So my aunt/godmother/yet-another-relative-who's-not-related-to-me, the one doing In The Heights right now? She went to visit my mom and said that if I wanted to pursue acting, she would arrange a meeting between me and her agent. And he's a damn good agent. So my mom's all, "GET HEADSHOTS NOW!!!" and I'm all, "I wasn't expecting to have to do this!!" Which leads to my whole other issue of not wanting to spend years doing dead-end auditions and lame chorus line parts, and that stupid damned self-deprecating childhood insecurity that's never left me on the "I'm not pretty/skinny enough to be an actress," side of life. I don't like being that girl. Unfortunately, due to weirdness during childhood, despite all that bravado I can muster up, I am her.
Maybe I'll lose ten pounds at the gym and feel differently. God knows it would help. It would also help if all of my relatives did not want me to "do something brilliant! NOW." Christ, I'm not even 23 yet. I'd like some Aimless Time.
And for all of you who are thinking, "that's great, but what about fandom?" I know, I was too.
The movie was good. Not great, but good. Loved Daniel Radcliffe, as usual. The way he manages to embody Harry's genuine humility and loyalty to the people he cares about always makes me wibbly on the inside. I liked how Hermione-y Hermione felt this time around. I wanted to reach through the screen and hug her every time she got that small, crushed look on her face when Ron was a douche (because haven't we all been there). Still waiting for them to give Ron the depth he deserves.

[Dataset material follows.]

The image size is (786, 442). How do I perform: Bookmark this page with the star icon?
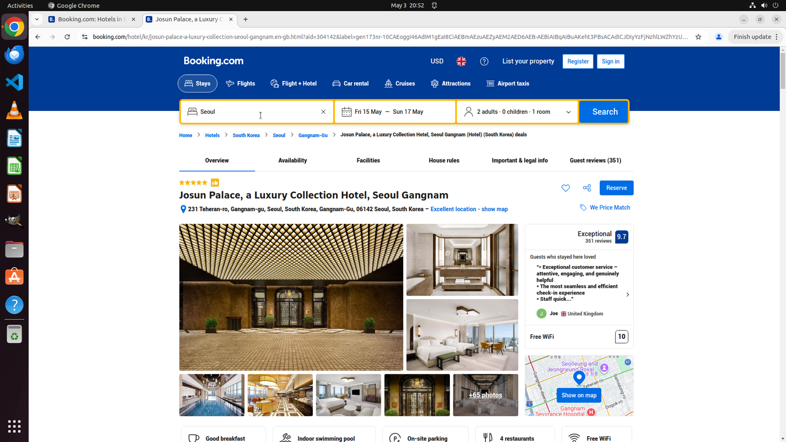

Yes, of course, Michael Gambon. There was no way Dumbledore was going to die and I wasn't going to sob. And the focus on Draco was really wonderfully done.
Pissed at how Remus has been relegated to 'another adult who Harry argues with!' Erm, why is he yelling? This is not Order of the Phoenix. One of Remus' most endearing characteristics is how chill he is in spite of 90% of the going-ons. Also, I was really disappointed at how they portrayed Harry's relationship with Ginny. Mainly because it was completely out of character and then pushed off to the side. Ginny was not kicking ass or going after Harry because she had decided that was what she wanted and deserved, she just sort of got clingy. And Because Dean Thomas made her cry (Harry standing up from the table, however, was the cutest thing evor).

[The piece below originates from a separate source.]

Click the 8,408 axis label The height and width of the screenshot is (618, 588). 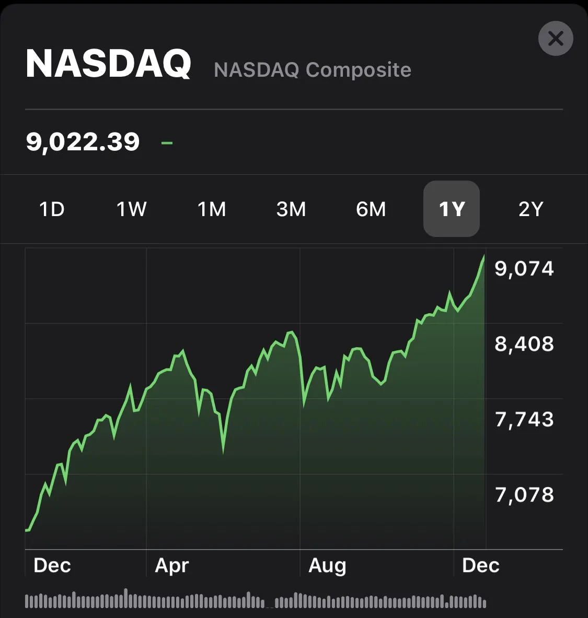(x=524, y=344)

Snape issue: I adore Alan Rickman. No really, I do. But his delivery of every line in his menacing Alan Rickman-y way has led to Snape never shouting or freaking out. Which he does frequently in the books. Particularly at the end of this one. Okay, part of that weirdness was due to bad scripting: *zaps Harry* "You're stupid. I'm the Half-Blood Prince." *swishy swish away* .....Wasn't that scene about 4000x more dramatic in the book? Wasn't there a lot of shit going on at that point? Wasn't there fighting and confusion and screaming? Did you guys run out of money? Oh wait, that's impossible. So what exactly were you guys doing that day?
Also, I would be so happy if Kloves could write an ending. As Kelsey put it, "the point of the last two minutes always seems to be 'remember, Harry, you have friends!'" And then the obligatory Hogwarts landscape shot with something flying overhead. PLZ STOP. It is completely unsatisfying.
Wow, it looks like I hate this movie. I really didn't. I enjoyed myself. I just was surprised it didn't raise the bar, the way each movie has since the first.
What else? ....I'm trying to finish about five Star Trek fics. >.< And I still wanna start the RPG. Aaaannd I'm going home for my birthday, for about a week. That should be nice. Also, I need more summer clothes.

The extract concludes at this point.